Home ›› Economy ›› Budget FY25

EZS & HI-TECH PARKS

FICCI worried over incentive deduction

Staff Correspondent
10 Jun 2024 23:45:28 | Update: 10 Jun 2024 23:49:58
FICCI worried over incentive deduction
FICCI President Zaved Akhtar and others at a post-budget press briefing at a hotel in Dhaka on Monday - Courtesy Photo

The Foreign Investors' Chamber of Commerce and Industry (FICCI) has expressed concern that deducting incentives from private economic zones (EZs) and hi-tech parks and keeping incentives for government EZs may erode investors’ confidence.

The apex chamber of multinational companies on Monday called for reforms, such as merging the three wings of NBR (Income Tax, VAT, and Customs), separating the Collection Department from the Policy Department, and implementing the National Single Window (NSW) project, which will help enforce the law properly.
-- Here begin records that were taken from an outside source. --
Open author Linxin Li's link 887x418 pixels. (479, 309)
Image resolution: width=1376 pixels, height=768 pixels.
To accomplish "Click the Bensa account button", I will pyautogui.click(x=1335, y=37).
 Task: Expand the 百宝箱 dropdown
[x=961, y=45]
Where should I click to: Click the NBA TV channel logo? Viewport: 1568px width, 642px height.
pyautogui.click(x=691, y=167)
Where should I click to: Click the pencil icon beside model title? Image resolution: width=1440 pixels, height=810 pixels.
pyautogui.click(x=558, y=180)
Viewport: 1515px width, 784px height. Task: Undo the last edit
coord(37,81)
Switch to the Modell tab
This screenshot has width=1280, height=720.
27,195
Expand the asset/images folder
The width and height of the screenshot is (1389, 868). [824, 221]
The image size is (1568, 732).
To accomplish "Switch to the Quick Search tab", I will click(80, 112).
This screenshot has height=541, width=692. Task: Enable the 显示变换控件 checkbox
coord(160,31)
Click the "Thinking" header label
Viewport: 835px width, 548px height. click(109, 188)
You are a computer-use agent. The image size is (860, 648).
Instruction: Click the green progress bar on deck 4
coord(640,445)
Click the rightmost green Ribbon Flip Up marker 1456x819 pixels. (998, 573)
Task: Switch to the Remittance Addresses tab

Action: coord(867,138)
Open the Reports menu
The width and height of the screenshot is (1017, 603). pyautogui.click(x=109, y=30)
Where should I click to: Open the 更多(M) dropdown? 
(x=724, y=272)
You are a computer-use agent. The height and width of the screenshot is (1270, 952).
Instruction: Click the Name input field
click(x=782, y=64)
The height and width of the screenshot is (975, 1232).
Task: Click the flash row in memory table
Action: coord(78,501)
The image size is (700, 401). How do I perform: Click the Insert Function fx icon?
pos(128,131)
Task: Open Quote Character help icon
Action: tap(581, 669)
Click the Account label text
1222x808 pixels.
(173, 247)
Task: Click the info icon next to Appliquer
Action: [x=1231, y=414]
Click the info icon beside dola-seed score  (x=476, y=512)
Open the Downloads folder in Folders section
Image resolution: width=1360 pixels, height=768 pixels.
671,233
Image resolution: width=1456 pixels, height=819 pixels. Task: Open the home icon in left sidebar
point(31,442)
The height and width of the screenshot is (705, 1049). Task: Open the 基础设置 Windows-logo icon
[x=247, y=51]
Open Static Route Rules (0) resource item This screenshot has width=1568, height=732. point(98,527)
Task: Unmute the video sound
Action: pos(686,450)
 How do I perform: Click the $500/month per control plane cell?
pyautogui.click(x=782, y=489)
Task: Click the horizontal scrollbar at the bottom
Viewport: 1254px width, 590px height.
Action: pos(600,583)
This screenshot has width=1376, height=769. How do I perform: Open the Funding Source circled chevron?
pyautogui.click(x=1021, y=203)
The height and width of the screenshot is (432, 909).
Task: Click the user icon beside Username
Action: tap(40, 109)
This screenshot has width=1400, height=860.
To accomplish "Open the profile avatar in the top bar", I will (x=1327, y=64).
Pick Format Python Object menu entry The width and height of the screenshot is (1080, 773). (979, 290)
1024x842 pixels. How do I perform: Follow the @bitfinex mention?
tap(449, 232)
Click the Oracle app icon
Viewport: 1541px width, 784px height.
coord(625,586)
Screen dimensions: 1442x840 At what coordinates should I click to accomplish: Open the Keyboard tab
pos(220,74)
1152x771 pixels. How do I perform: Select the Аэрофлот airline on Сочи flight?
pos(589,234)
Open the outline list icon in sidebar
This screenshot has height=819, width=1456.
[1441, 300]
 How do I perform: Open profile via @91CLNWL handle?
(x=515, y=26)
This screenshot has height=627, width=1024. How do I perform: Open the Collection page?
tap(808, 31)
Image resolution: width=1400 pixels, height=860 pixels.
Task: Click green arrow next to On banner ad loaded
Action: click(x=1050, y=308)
FICCI President Zaved Akhtar made these observations at a post-budget press briefing at Pan Pacific Sonargaon in Dhaka on Monday.

He said, “The proposed FY25 budget aims to support the economy amidst challenges, with ambitious yet achievable targets for budget size, GDP growth and inflation. Key reforms in income tax and customs are designed to enhance revenue, reduce deficits, and strengthen investor confidence.

“We appreciated the tax reforms in the proposed 2024-25 budget for simplifying the tax system but expressed concern over the high effective tax rates (ETR).”

He welcomed the 15 per cent income tax rate for private funds but criticised the exemption of public funds from taxation, creating disparities between government and private sector employees.

The achievability of NBR’s Tk 4,80,000 crore revenue target is questionable. The budget lacks provisions for automating tax, VAT, and customs administration, he said.

FICCI stressed the need for VAT credit simplification and changes in TDS compliance, such as including entities above Tk 10 crore under withholding authority. They supported digital tax integration initiatives for increased transparency and efficiency.

The trade body also opposed the proposed increase in personal income tax rates, arguing it would unfairly burden regular taxpayers and discourage compliance. They recommended maintaining last year's rates for FY2024-25 to promote a predictive tax culture.

FICCI also emphasised reducing tax rates while widening the tax net to create a fairer, more efficient system that encourages compliance, boosts economic growth and ensures stable tax revenue. They also raised concerns about extra duties and taxes on telecom, carbonated beverages, and water purifiers, which could harm business profitability and deter FDI.

The chamber emphasised the need for financial sector reform and improving Bangladesh's low revenue-to-GDP ratio. The Household Income Survey showed that 10 per cent of the population contributes almost 40 per cent of national income, but there are only 10 million registered taxpayers.

Zaved said, “We recommended innovative approaches like sector-wise revenue analysis to increase the taxpayer base.

“We appreciated the acceptance of our proposed amendments in the Finance Bill 2024, particularly the prospective tax rate, which aids business planning and investment.”

They also welcomed the simplified tax deduction at source for industrial raw materials and the extension of time for monthly withholding tax return submission.

Projections indicate GDP growth could rise by more than 93 basis points, with inflation decreasing by over 150 basis points. However, the detailed implications of deficit financing, such as potential higher interest rates, need careful consideration to ensure fiscal stability.